By a way of parallel, take Bernie. Bernie, or someone very like Bernie, will probably get the Democratic nomination in 2020. And after him? Well, everybody who would be the next Bernie is under 40 right now. That’s why Bernie is a generation older than his followers. The system spent 40 years purging progressivism. When progressivism came back, the backers were the very young or the very old. In other words, the people outside of the system.
I need to repeat this, because this part is the whole ball game: These system-breakers are not products of the system. That is why they are successful and noticed. Bernie and Trump are outliers: guys who were outside of the established political order, and survived despite this.
The system is cruel, and it is unfair, and it is unpopular. Political movement belongs to the outsiders now.
On the slim chance Trumps do exist, there will not be more Trumps for at least a decade. Why? Because everyone who has power now, all of the people who might be in a position to come in the next four years—in 2024, or 2028—are still the last crop of Heritage Foundation test-tube clones. The Trump path is dependent on the next Trump being Outside the System.
1. There are plenty of people who have Trump’s policies, but do not have his showbiz acumen, his platform, or his ability to stand apart from the political system. (They’re not rich or famous, nor do they have the ability to perform).
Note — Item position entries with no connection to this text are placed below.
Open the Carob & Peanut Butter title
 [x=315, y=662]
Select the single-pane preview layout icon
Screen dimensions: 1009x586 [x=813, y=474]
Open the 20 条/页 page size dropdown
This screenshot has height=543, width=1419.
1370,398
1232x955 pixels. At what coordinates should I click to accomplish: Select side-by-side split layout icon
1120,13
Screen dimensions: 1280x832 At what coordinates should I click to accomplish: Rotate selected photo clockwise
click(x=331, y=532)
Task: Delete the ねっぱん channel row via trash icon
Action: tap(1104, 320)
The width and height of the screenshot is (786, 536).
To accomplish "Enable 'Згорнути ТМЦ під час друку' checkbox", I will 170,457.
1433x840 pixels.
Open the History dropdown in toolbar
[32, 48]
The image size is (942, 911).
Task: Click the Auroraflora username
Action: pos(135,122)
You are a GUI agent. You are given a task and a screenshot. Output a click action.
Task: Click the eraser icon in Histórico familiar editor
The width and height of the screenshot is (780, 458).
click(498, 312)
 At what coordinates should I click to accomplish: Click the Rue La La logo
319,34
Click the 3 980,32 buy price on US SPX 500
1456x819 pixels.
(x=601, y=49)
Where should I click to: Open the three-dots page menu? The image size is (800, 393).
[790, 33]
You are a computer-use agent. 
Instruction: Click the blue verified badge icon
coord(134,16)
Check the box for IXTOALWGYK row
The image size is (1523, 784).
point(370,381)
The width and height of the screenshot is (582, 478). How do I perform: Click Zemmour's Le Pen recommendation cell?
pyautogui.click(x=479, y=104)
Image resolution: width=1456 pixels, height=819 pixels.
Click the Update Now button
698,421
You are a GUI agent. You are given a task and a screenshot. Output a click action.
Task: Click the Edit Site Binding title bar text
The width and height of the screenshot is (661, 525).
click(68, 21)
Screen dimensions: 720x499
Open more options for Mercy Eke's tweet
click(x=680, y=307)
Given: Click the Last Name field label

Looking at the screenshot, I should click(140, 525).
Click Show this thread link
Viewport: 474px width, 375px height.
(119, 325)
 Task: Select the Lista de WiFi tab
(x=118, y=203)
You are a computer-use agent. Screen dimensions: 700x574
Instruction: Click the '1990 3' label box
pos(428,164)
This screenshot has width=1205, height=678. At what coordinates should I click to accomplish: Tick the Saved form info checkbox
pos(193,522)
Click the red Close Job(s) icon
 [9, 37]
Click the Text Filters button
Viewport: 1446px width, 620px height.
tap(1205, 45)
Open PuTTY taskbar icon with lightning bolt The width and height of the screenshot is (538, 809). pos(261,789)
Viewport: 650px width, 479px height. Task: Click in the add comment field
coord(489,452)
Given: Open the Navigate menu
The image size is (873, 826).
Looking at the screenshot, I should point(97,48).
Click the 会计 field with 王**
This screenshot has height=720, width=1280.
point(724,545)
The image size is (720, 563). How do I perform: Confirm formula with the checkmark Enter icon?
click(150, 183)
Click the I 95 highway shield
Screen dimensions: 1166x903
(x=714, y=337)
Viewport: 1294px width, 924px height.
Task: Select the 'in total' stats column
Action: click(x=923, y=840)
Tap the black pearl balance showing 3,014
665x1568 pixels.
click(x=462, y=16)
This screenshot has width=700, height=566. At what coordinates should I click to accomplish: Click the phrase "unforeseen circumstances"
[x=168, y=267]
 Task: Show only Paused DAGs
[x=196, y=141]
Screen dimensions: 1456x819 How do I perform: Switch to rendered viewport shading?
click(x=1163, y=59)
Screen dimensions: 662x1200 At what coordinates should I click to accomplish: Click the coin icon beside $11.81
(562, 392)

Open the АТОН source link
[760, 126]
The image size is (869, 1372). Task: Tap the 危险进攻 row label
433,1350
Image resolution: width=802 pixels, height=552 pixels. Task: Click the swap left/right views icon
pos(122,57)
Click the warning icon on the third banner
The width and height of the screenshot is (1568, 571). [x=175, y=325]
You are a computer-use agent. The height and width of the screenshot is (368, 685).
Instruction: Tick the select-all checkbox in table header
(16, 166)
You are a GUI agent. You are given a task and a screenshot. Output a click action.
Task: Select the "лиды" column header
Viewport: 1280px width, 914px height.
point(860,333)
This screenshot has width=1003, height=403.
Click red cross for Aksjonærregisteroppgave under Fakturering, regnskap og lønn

2. There are plenty of people waiting in the wings ready to pick up Trump’s base, but they won’t have credibility, because to get in the wings—to be waiting there in the first place—they had to make compromises with the system, and being a part of this system will compromise them already. The people who elected Trump hate the system.
3. Trump himself isn’t Trump. He is now what he was in 1960, and 1970, and 1980, and every decade after that: a rich kid who won the lottery of life.
What’s next? Rising seas, an unending battle, and the making or breaking of America. But for all that, another Trump is unlikely. Trump’s had his lucky breaks. The fact that there’s only one of him is ours.